Above all, there is the saint-like Margaret, with her sweet mild face - eyes of softest hazel - and the very spirit of gentleness breathed over her light auburn hair. She is but 16 at the start of the story and still only 22 towards the end. At twenty, she was beautiful...her disposition was by nature gay and lively...perfectly blameless manners. However, no wonder the auburn of her hair has some threads of untimely grey!

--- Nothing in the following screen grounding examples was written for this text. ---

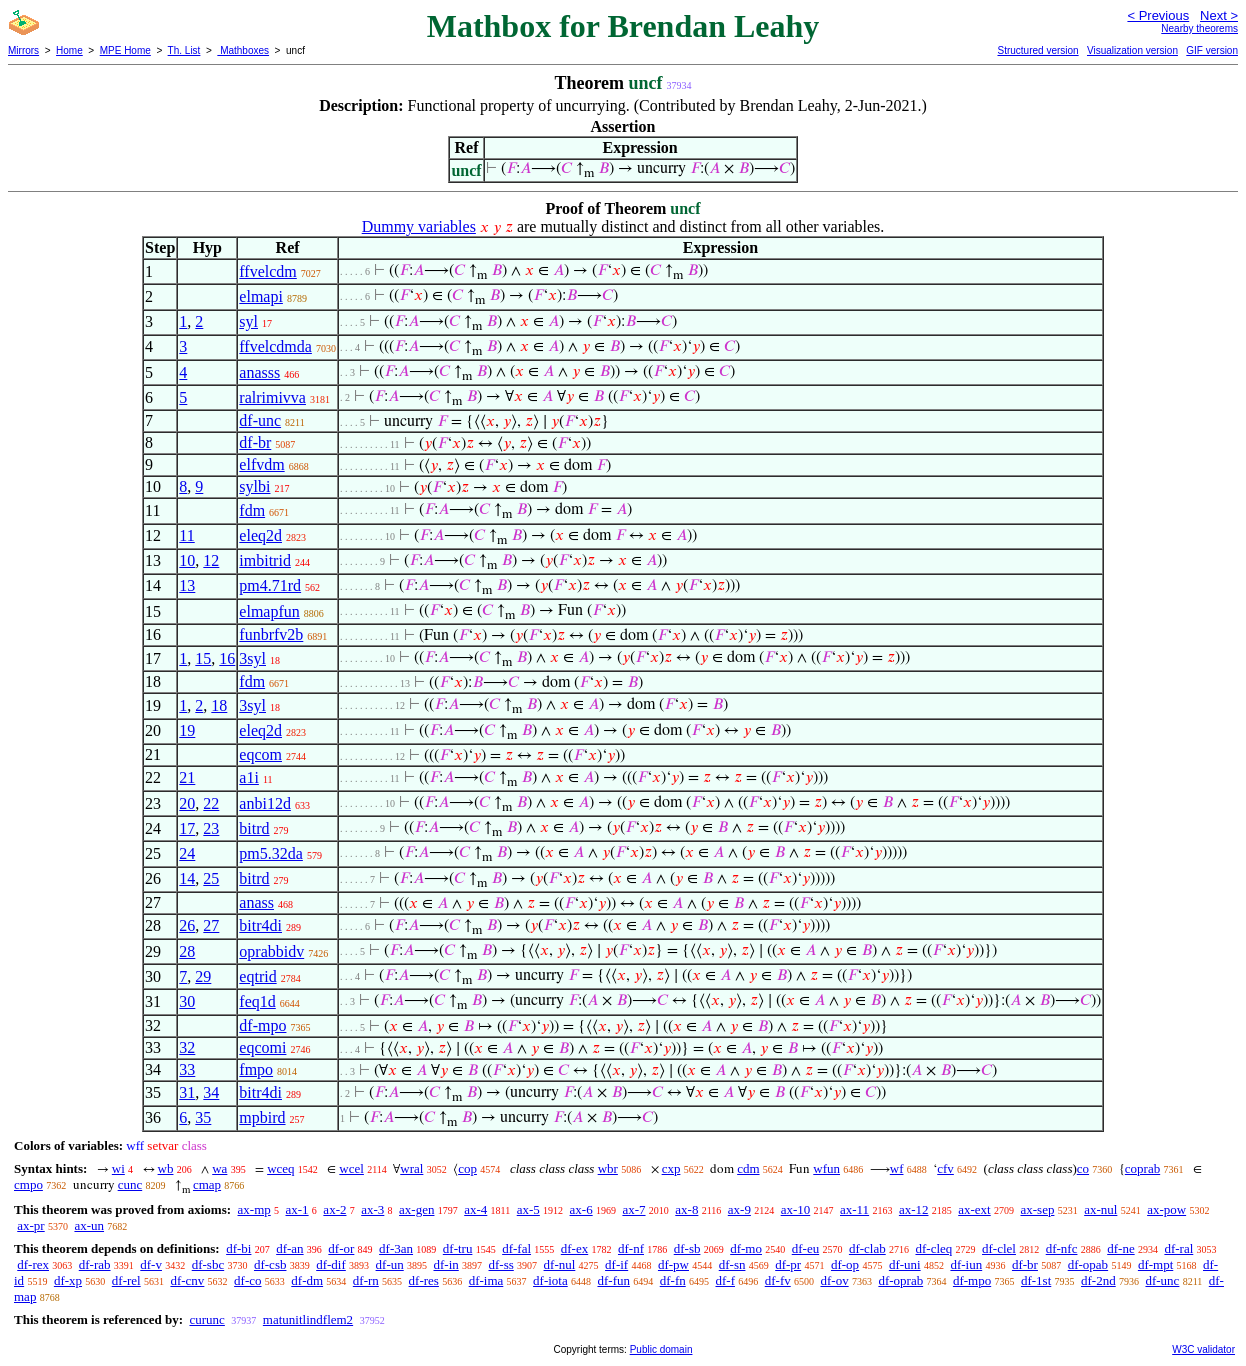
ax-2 (334, 1209)
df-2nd (1098, 1280)
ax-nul (1100, 1209)
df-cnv (187, 1280)
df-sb (687, 1248)
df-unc (260, 420)
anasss (259, 372)
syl (248, 321)
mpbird (262, 1117)
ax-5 (528, 1209)
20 (187, 803)
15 (203, 658)
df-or (341, 1248)
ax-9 (739, 1209)
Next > (1219, 15)
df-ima (486, 1280)
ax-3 (372, 1209)
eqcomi (262, 1047)
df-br (255, 442)
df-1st (1036, 1280)
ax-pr (30, 1225)
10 (187, 560)
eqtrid (257, 976)
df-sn (732, 1264)
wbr (608, 1168)
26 (187, 925)
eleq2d (260, 535)
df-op (845, 1264)
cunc (130, 1184)
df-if (616, 1264)
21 (187, 777)
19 (187, 730)
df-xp (68, 1280)
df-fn (673, 1280)
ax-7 (633, 1209)
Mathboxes (243, 50)
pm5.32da (271, 853)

At last, in Chapter XXXV (pp. 284-294) some humour is injected with the appearance of two would-be suitors for Margaret's hand: Mr Duncan Gray of Muirhouse, who had a soul for music framed; and the Reverend Aeneas M'Taggart of Drumluke. But the levity is brief in what is essentially a tale of woe.

The roll-call of Death:
p.130: boyfriend, Harry Needham, drowns; p.151 - Walter, the dissolute father dies; p.177 Marion, the sister, dies; p.181 Esther, the sister, dies; p.197 Alice, the mother, dies; p.281 Daniel Craig, the uncle, dies; p.349 Hannah Blantyre, Ludovic's first wife, dies; p.367ff Michael Grahame, a friend, marked out for a grave!; p.401 Ludovic, her husband dies. As for the latter, time and change had fitted him for Heaven... Well, that's okay then.

The final paragraph rather sums up the whole tenor the novel: Her children's virtue and piety was her reward from the God who had proved her in affliction, and who now shed the light of his holiest comfort on her head, which, though not old, was yet waxing grey, and seemed, in its serene and solemn beauty, not to be destined for a long life here, but an eternity of bliss hereafter. Rather ghastly.
-----------------------------------------------------

I have been re-reading Francis Jeffrey's Secondary Scottish Novels (Edinburgh Review, October 1823).  He has mixed feelings about the novel:

...it is too pathetic and full of sorrow for us to say much of it. It is very beautiful and tender; but something cloying, perhaps, in the uniformity of its beauty, and exceedingly oppressive in the unremitting weight of the pity with which it presses our souls.